*Problem statement:* Could you recast the material below as a JSON list of strings, one string per line, with blank lines and the pictures left out?
══ The data ══
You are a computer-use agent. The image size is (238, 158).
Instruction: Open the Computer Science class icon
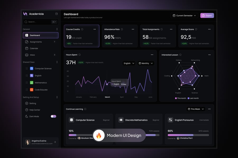(x=31, y=69)
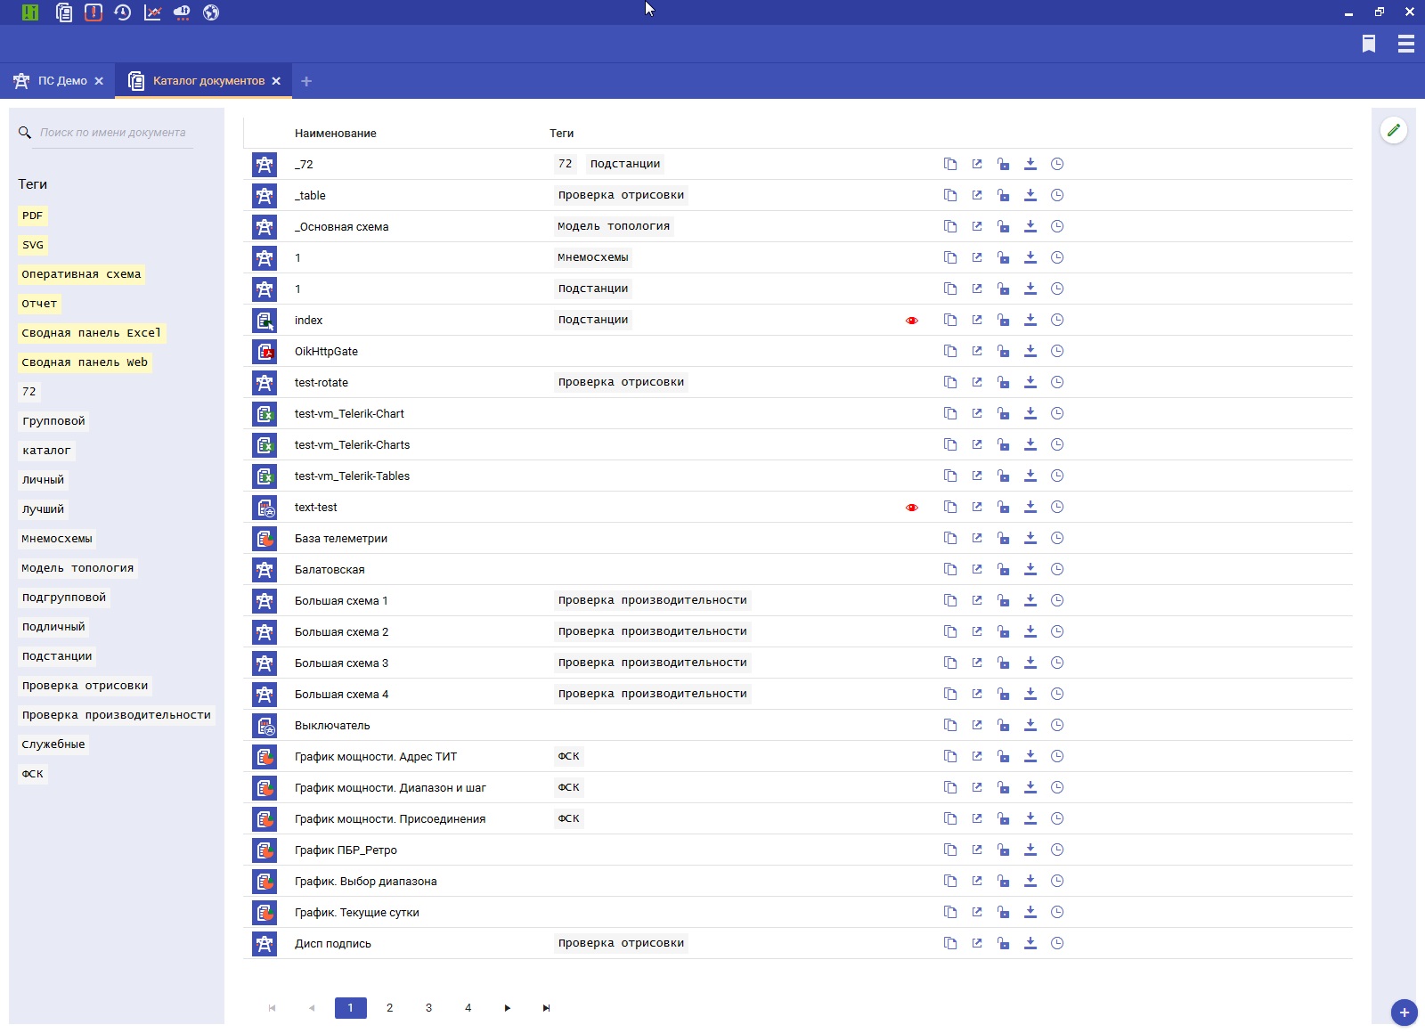This screenshot has width=1425, height=1033.
Task: Open the hamburger menu at top right
Action: point(1406,44)
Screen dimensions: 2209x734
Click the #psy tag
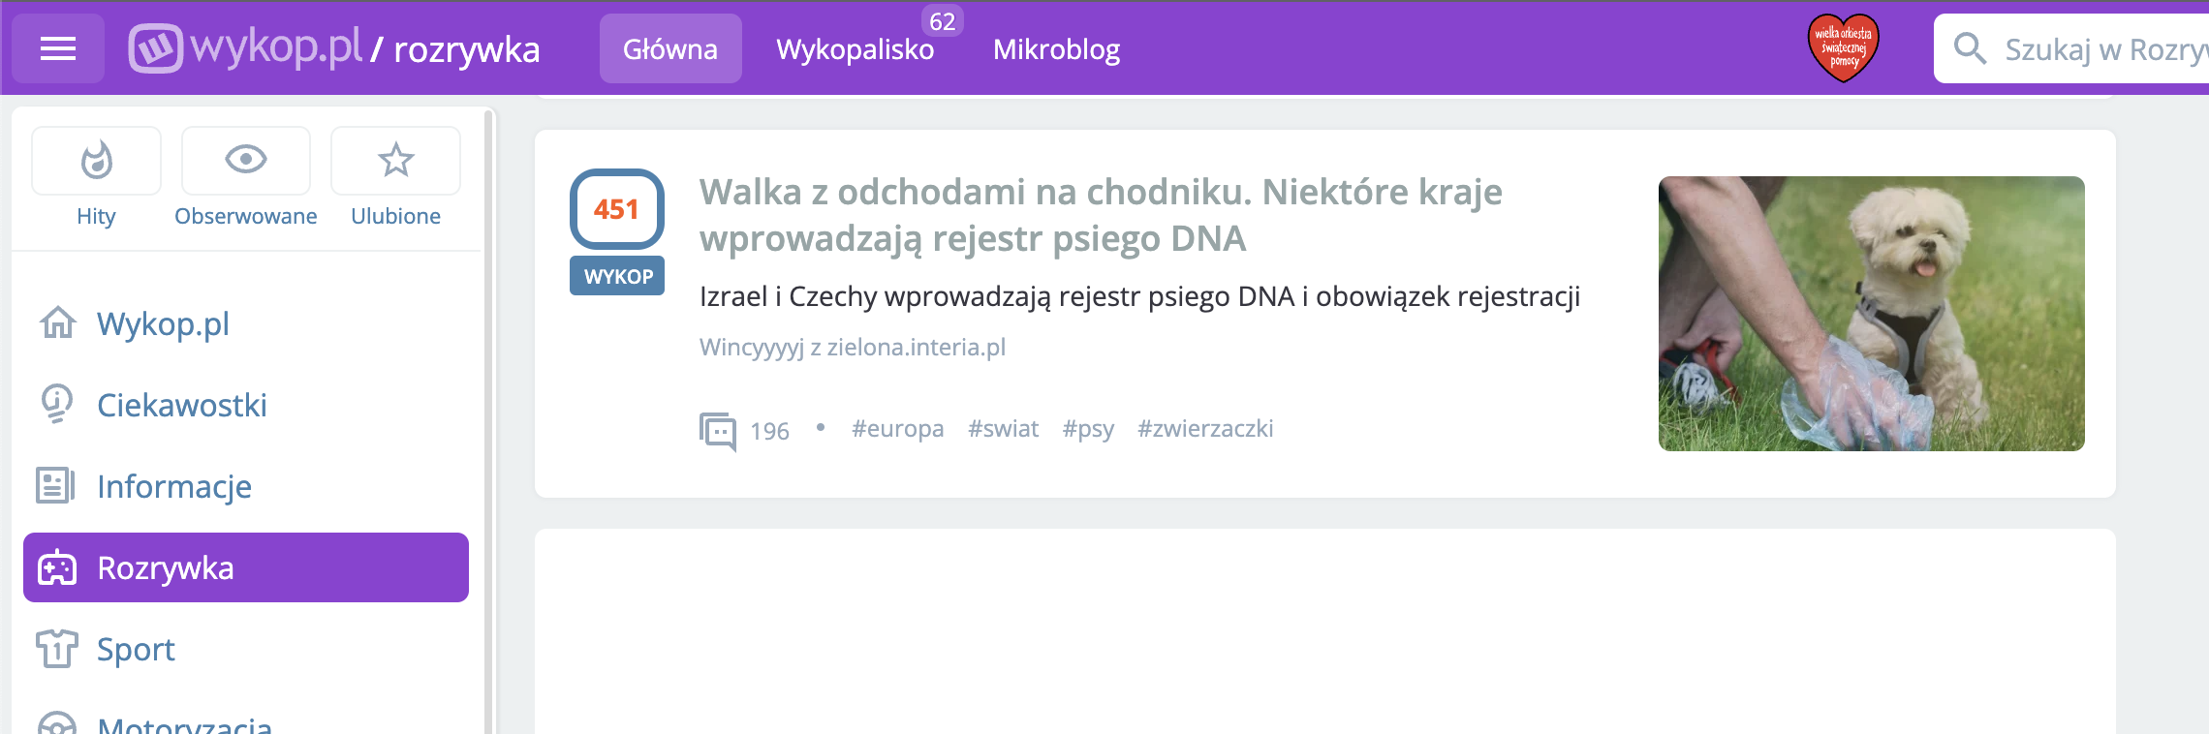(1088, 429)
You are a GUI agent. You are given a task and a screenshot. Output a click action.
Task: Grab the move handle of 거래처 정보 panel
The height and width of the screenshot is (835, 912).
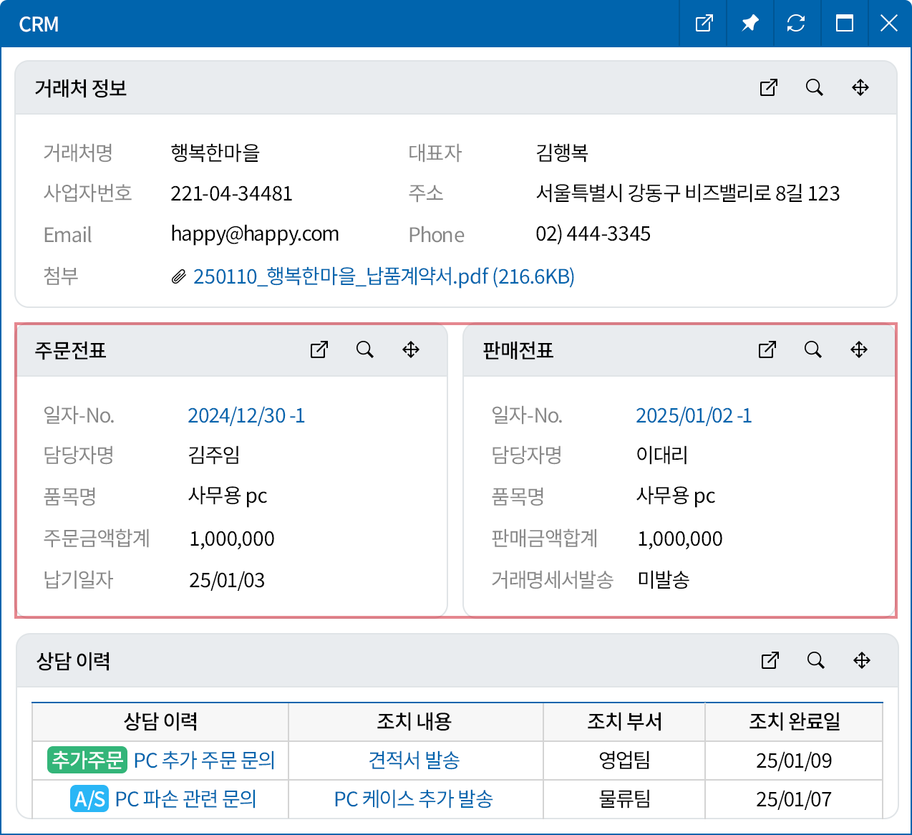point(860,87)
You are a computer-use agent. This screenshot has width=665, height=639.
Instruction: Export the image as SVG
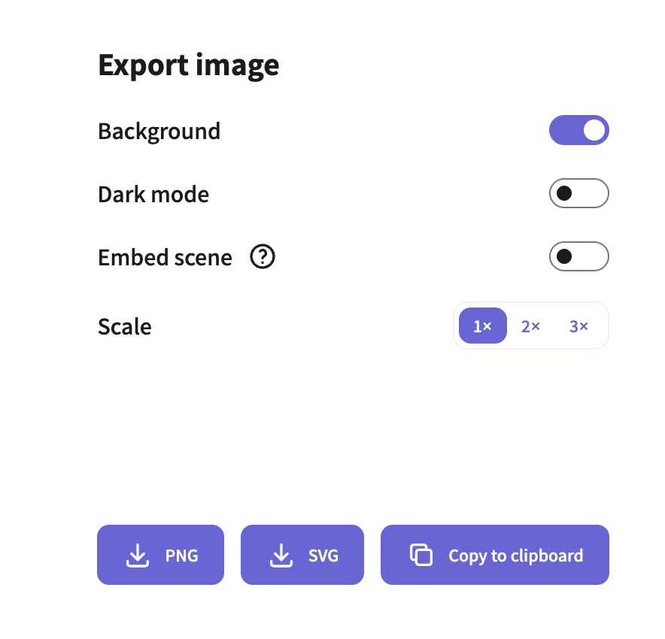tap(302, 555)
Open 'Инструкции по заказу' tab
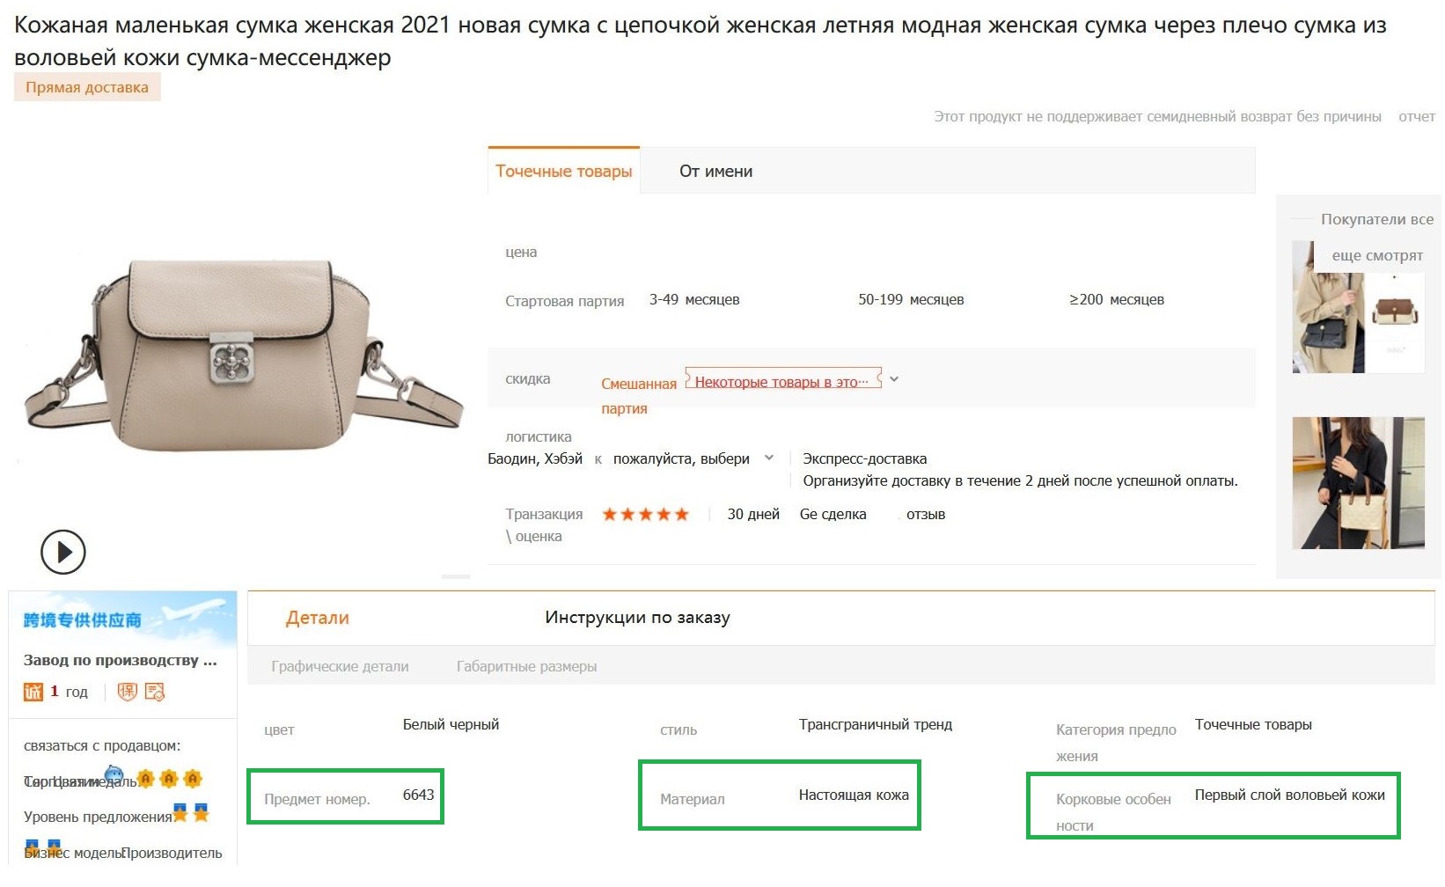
═══
*Result of the task:*
[
  "You are a computer-use agent. The image size is (238, 158).",
  "Instruction: Open the Computer Science class icon",
  "(x=31, y=69)",
  "This screenshot has width=1425, height=1033.",
  "Task: Open the hamburger menu at top right",
  "Action: point(1406,44)",
  "Screen dimensions: 2209x734",
  "Click the #psy tag",
  "(1088, 429)",
  "You are a GUI agent. You are given a task and a screenshot. Output a click action.",
  "Task: Grab the move handle of 거래처 정보 panel",
  "The height and width of the screenshot is (835, 912).",
  "point(860,87)",
  "You are a computer-use agent. This screenshot has width=665, height=639.",
  "Instruction: Export the image as SVG",
  "tap(302, 555)",
  "Open 'Инструкции по заказу' tab"
]